Na zapleczu

 

Teatrzyk Zielony Śledź

ma zaszczyt przedstawić sztukę pt.

Na zapleczu  

 

Występują: Bufetowa i Stróż.

 

Stróż – Nie ma tu jakiej kamery?

Bufetowa – Kamera w pakamerze? Chyba cię pogięło.

Stróż – Nie bądź taka przemądrzała. Tyłek ci uratowałem.

Bufetowa – Prędzej sobie. Truliśmy przecież wspólnie.

Stróż – Słyszałaś, że chcą się poskarżyć w Brukseli?

Bufetowa – Brukselka nam nie zaszkodzi. Najważniejsze, że szmalec uratowany.

Stróż – Uratowany, ale czy dobrze pochowany?

Bufetowa – Zostało jeszcze tu i ówdzie.

Stróż – Trzeba większą rotację wprowadzić. Takim prezesem spółki wystarczy być kilka dni. Wypłacamy te parę milionów odszkodowania zawartych w kontrakcie i następnego delikwenta obsadzamy.

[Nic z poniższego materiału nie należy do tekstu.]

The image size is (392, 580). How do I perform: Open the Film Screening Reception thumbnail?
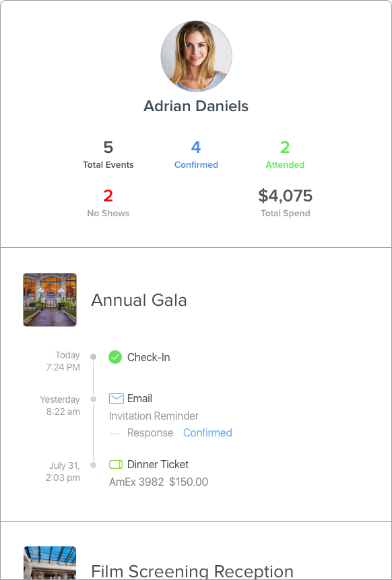click(50, 563)
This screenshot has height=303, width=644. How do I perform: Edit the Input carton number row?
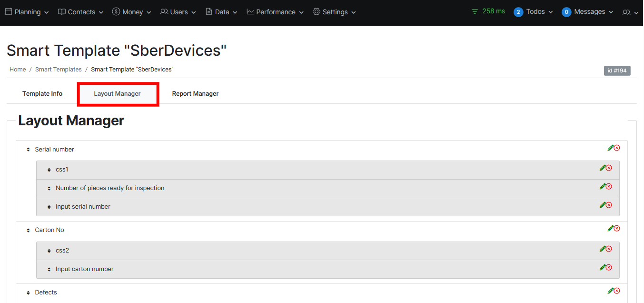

Bufetowa – Wszyscy moi krewni i znajomi już nie wyrabiają.

Stróż – W takim razie potrzebna jest weryfikacja kadr.

Bufetowa – Co przez to rozumiesz?

Stróż – Masz przecież listy niesubordynowanych.

Bufetowa – No mam, tyle że to musi potrwać. Trzeba ich wyłowić ręcznie. Listy są na papierze, nie w komputerze.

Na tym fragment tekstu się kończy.